Woo-hoo! We're awfully proud to announce that today we've published our Application Certification Requirements.
The requirements revolve around three key principles:
- Consumers must consent to what happens on their computers
- Consumers must never feel tricked or unpleasantly surprised when they install an app
- Consumers must never feel cheated when they pay for an app
If you build apps, you can use these requirements to ensure you meet these principles. And please consider getting your app certified and sealed by us, so our security partners will automatically know your app is clean.

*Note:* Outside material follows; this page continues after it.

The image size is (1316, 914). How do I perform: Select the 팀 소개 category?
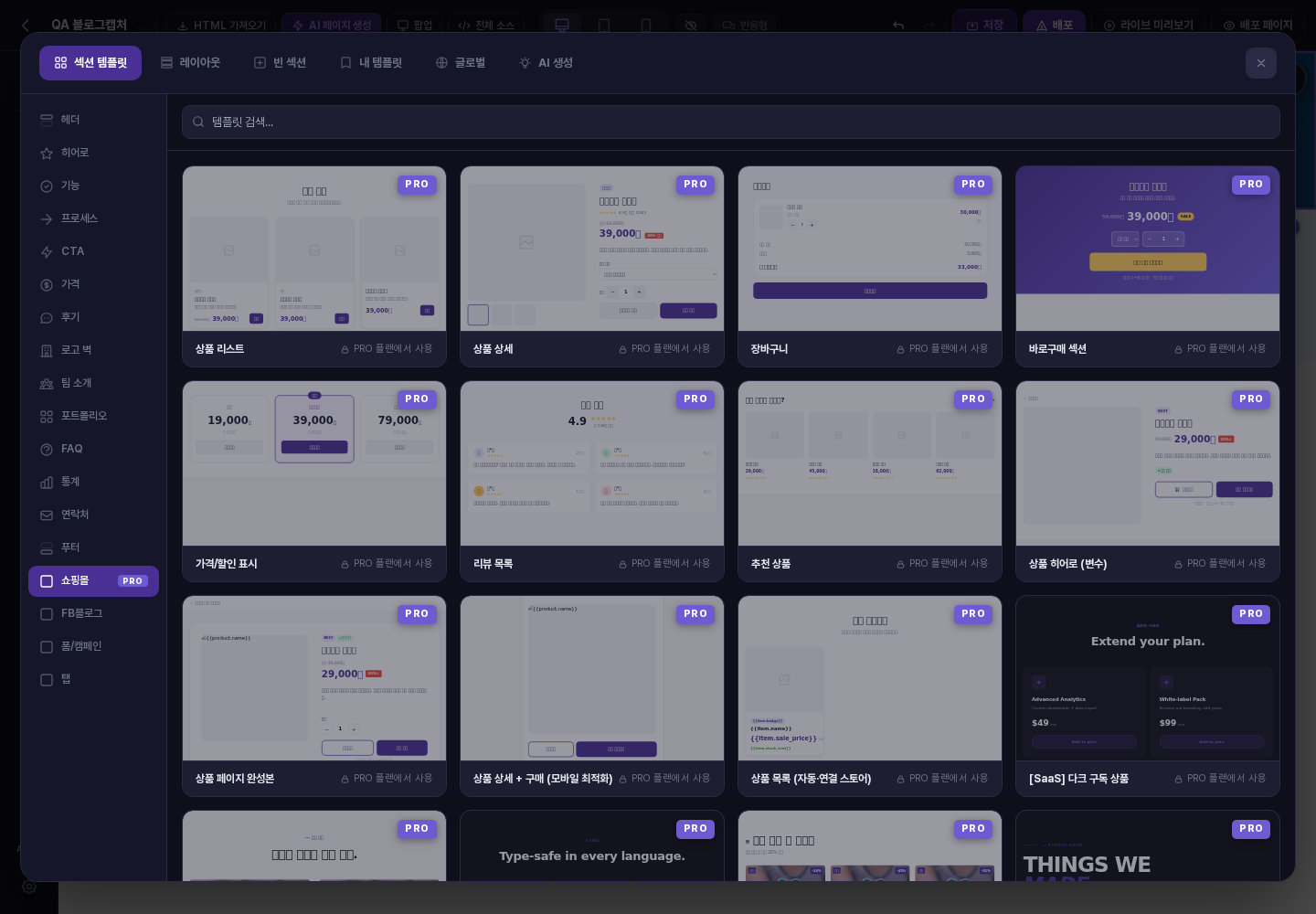pyautogui.click(x=93, y=383)
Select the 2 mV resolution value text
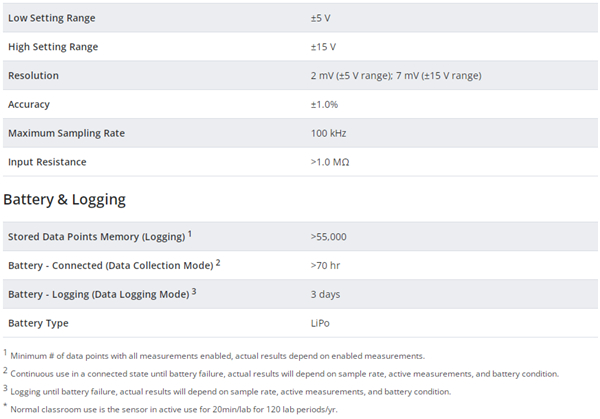The image size is (600, 419). pyautogui.click(x=396, y=75)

If you keep consumers safe from bad apps, you can use these requirements to help you determine if an app should be allowed to be advertised, offered, installed, or run. Better yet, sign up with us, and you'll be able to trust our seals and save yourself a lot of time and effort.
Our requirements are intended to be comprehensive and serve as a single source of what apps need to do to be considered clean. But although we believe these are the most comprehensive requirements available, we also recognize they will change as we and our partners and customers fight against unwanted and fraudulent behavior. We’ll work with the industry to keep these requirements up to date and relevant.
We have put six months of effort into these requirements. Here's what we went through:
- We identified the various components of an app that we believed needed certifying: traffic to the app, offers about the app, ads in and injected by the app, the installation process, how the app runs, and the uninstallation process.
- We identified the “intent” we were trying to achieve for each component.
- We came up with a naming scheme to track the “scope” of each requirement and a syntax of how we wanted the requirements to read
- We used our knowledge from the industry to capture a first draft of the requirements.
- We researched and cross-validated many related guidelines and detection criteria from across the industry to be sure we captured the needs of as many security and platform partners as possible and that these requirements were comprehensive. Some of the sources included the CSA guidelines; Microsoft’s MMPC Objective Criteria and Bing advertising policies; Google’s Unwanted Software, Adsense, Adwords, Chrome Extensions, and Specific Policies; and the FTC’s dot com guidance.
- We reviewed our proposed requirements with security and platform partners, software vendors, and industry experts.
- We "tested" the requirements on our pilot customers.
- We added a detailed explanation to each requirement to better explain our intent.
- We experimented with the best way to share these requirements. This wasn't easy: we tried documents and spreadsheets, and in the end decided that the best way would be an online form.
We used a Creative Commons license to make it easy for you to use them. We'd love to see these requirements become the standard that the world uses to tell whether an app is clean.